## Task prompt
Could you give the listing again exactly, without its pictures?

[Opening Input for this task section]

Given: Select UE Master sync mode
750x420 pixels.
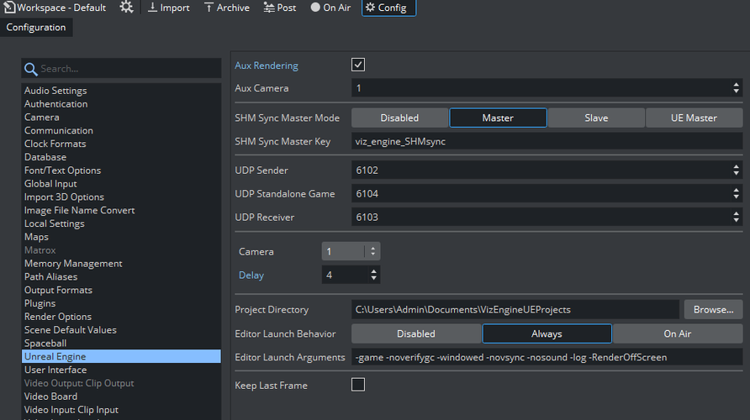Looking at the screenshot, I should 694,118.
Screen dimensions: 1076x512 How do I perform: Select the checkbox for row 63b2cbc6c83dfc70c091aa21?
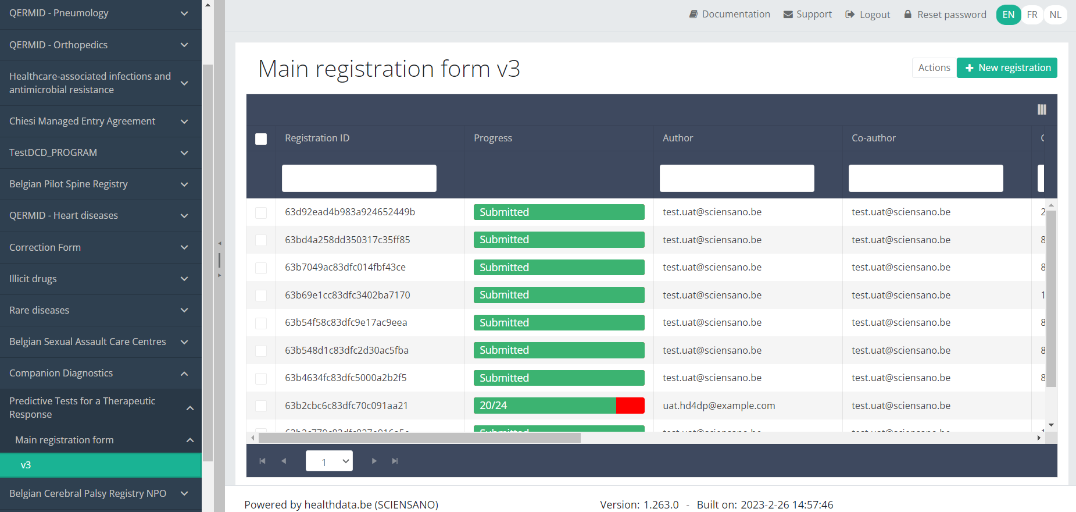(261, 406)
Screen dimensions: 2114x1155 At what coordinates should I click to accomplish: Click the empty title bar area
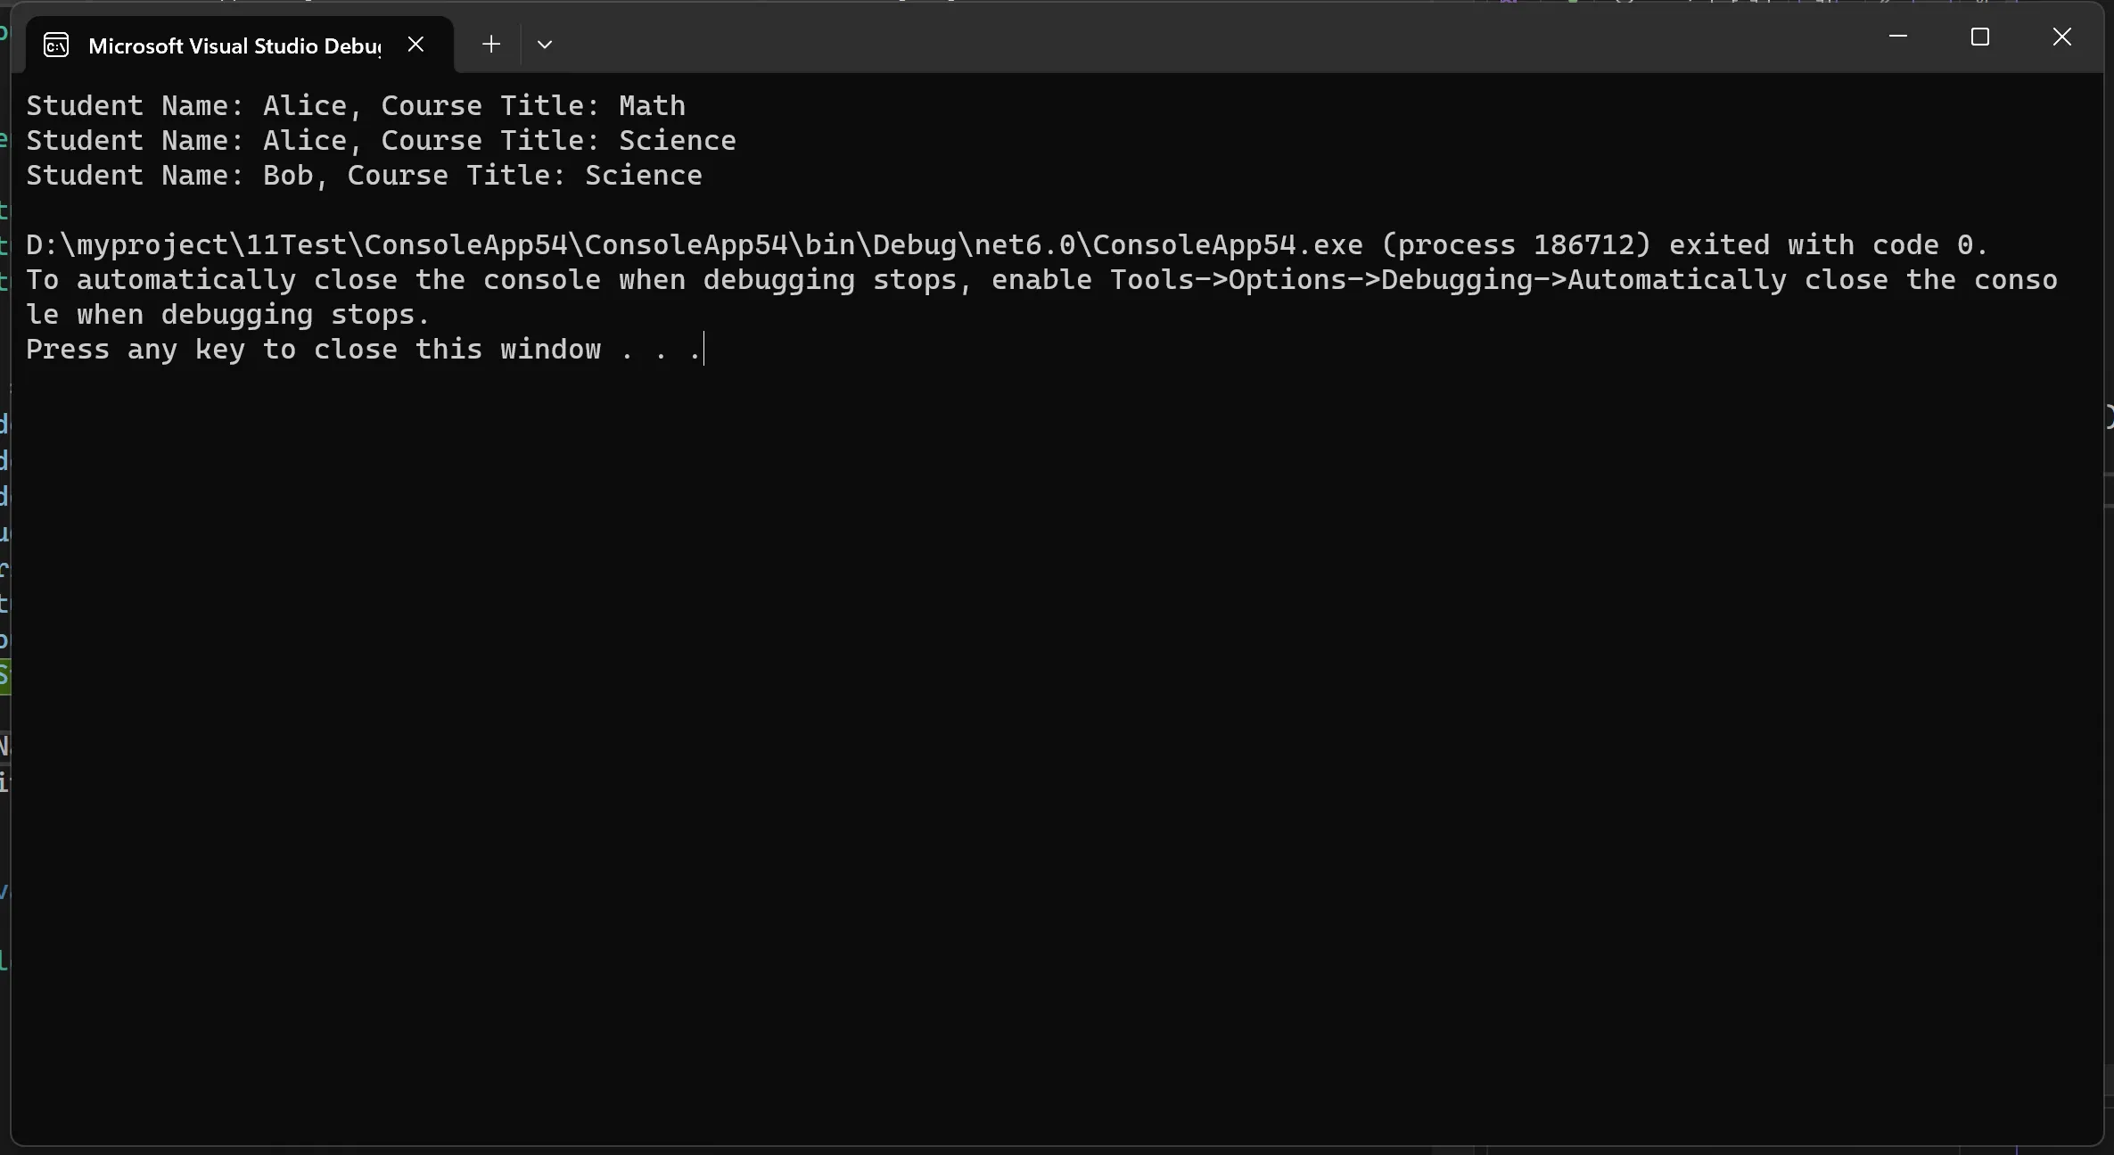pyautogui.click(x=1204, y=40)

[Closing Input for this task section]

## Solution to this problem
Given: Select UE Master sync mode
750x420 pixels.
Looking at the screenshot, I should 694,118.
Screen dimensions: 1076x512 How do I perform: Select the checkbox for row 63b2cbc6c83dfc70c091aa21?
(261, 406)
Screen dimensions: 2114x1155 At what coordinates should I click to accomplish: Click the empty title bar area
pyautogui.click(x=1204, y=40)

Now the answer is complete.